_TASK INSTRUCTIONS:_ In your reply, restate all of the records below word for word.

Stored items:

"""

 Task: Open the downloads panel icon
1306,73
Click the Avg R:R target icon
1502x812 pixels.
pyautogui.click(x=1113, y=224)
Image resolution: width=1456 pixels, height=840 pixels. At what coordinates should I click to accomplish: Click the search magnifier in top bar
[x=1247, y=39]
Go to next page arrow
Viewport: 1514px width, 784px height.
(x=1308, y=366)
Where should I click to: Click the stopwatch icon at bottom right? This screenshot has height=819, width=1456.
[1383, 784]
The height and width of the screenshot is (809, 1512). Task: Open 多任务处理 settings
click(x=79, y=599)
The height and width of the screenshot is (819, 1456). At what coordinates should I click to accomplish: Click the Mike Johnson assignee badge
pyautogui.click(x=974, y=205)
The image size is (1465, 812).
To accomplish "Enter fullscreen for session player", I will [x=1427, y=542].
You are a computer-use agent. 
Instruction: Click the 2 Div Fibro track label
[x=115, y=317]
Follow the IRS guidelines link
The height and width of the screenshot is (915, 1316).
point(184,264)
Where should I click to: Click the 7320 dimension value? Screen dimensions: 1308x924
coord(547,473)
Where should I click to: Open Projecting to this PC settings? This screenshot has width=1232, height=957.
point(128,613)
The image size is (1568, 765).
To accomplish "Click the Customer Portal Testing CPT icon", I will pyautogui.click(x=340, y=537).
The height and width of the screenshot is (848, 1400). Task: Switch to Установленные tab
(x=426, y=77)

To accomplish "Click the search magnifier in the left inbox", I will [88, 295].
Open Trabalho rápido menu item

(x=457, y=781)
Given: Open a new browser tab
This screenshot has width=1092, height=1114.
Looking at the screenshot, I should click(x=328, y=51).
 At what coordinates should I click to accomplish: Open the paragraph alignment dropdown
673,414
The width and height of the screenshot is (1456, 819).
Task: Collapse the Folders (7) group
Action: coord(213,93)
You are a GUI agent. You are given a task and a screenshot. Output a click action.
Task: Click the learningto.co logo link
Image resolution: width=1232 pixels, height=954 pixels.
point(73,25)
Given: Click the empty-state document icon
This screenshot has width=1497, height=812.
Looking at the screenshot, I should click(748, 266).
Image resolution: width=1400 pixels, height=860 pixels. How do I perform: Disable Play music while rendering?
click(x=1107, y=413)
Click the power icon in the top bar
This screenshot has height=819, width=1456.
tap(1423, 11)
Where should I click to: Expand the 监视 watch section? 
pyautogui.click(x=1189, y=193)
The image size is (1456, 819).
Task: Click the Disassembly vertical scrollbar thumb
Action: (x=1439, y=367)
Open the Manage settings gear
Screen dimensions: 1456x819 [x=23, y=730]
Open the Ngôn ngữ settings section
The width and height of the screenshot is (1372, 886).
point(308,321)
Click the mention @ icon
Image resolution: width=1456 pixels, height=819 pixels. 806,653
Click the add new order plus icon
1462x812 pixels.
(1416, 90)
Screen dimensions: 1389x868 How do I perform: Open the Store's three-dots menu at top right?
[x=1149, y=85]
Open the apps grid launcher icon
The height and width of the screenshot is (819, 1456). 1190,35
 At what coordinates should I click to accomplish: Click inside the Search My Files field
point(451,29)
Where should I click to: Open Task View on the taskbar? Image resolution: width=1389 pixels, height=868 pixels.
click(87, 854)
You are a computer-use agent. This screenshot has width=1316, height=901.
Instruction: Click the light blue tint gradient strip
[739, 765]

"""

_SOLUTION TO THE EXERCISE:_
 Task: Open the downloads panel icon
1306,73
Click the Avg R:R target icon
1502x812 pixels.
pyautogui.click(x=1113, y=224)
Image resolution: width=1456 pixels, height=840 pixels. At what coordinates should I click to accomplish: Click the search magnifier in top bar
[x=1247, y=39]
Go to next page arrow
Viewport: 1514px width, 784px height.
(x=1308, y=366)
Where should I click to: Click the stopwatch icon at bottom right? This screenshot has height=819, width=1456.
[1383, 784]
The height and width of the screenshot is (809, 1512). Task: Open 多任务处理 settings
click(x=79, y=599)
The height and width of the screenshot is (819, 1456). At what coordinates should I click to accomplish: Click the Mike Johnson assignee badge
pyautogui.click(x=974, y=205)
The image size is (1465, 812).
To accomplish "Enter fullscreen for session player", I will [x=1427, y=542].
You are a computer-use agent. 
Instruction: Click the 2 Div Fibro track label
[x=115, y=317]
Follow the IRS guidelines link
The height and width of the screenshot is (915, 1316).
point(184,264)
Where should I click to: Click the 7320 dimension value? Screen dimensions: 1308x924
coord(547,473)
Where should I click to: Open Projecting to this PC settings? This screenshot has width=1232, height=957.
point(128,613)
The image size is (1568, 765).
To accomplish "Click the Customer Portal Testing CPT icon", I will pyautogui.click(x=340, y=537).
The height and width of the screenshot is (848, 1400). Task: Switch to Установленные tab
(x=426, y=77)

To accomplish "Click the search magnifier in the left inbox", I will [88, 295].
Open Trabalho rápido menu item

(x=457, y=781)
Given: Open a new browser tab
This screenshot has width=1092, height=1114.
Looking at the screenshot, I should click(x=328, y=51).
 At what coordinates should I click to accomplish: Open the paragraph alignment dropdown
673,414
The width and height of the screenshot is (1456, 819).
Task: Collapse the Folders (7) group
Action: coord(213,93)
You are a GUI agent. You are given a task and a screenshot. Output a click action.
Task: Click the learningto.co logo link
Image resolution: width=1232 pixels, height=954 pixels.
point(73,25)
Given: Click the empty-state document icon
This screenshot has width=1497, height=812.
Looking at the screenshot, I should click(748, 266).
Image resolution: width=1400 pixels, height=860 pixels. How do I perform: Disable Play music while rendering?
click(x=1107, y=413)
Click the power icon in the top bar
This screenshot has height=819, width=1456.
tap(1423, 11)
Where should I click to: Expand the 监视 watch section? 
pyautogui.click(x=1189, y=193)
The image size is (1456, 819).
Task: Click the Disassembly vertical scrollbar thumb
Action: (x=1439, y=367)
Open the Manage settings gear
Screen dimensions: 1456x819 [x=23, y=730]
Open the Ngôn ngữ settings section
The width and height of the screenshot is (1372, 886).
point(308,321)
Click the mention @ icon
Image resolution: width=1456 pixels, height=819 pixels. 806,653
Click the add new order plus icon
1462x812 pixels.
(1416, 90)
Screen dimensions: 1389x868 How do I perform: Open the Store's three-dots menu at top right?
[x=1149, y=85]
Open the apps grid launcher icon
The height and width of the screenshot is (819, 1456). 1190,35
 At what coordinates should I click to accomplish: Click inside the Search My Files field
point(451,29)
Where should I click to: Open Task View on the taskbar? Image resolution: width=1389 pixels, height=868 pixels.
click(87, 854)
You are a computer-use agent. This screenshot has width=1316, height=901.
Instruction: Click the light blue tint gradient strip
[739, 765]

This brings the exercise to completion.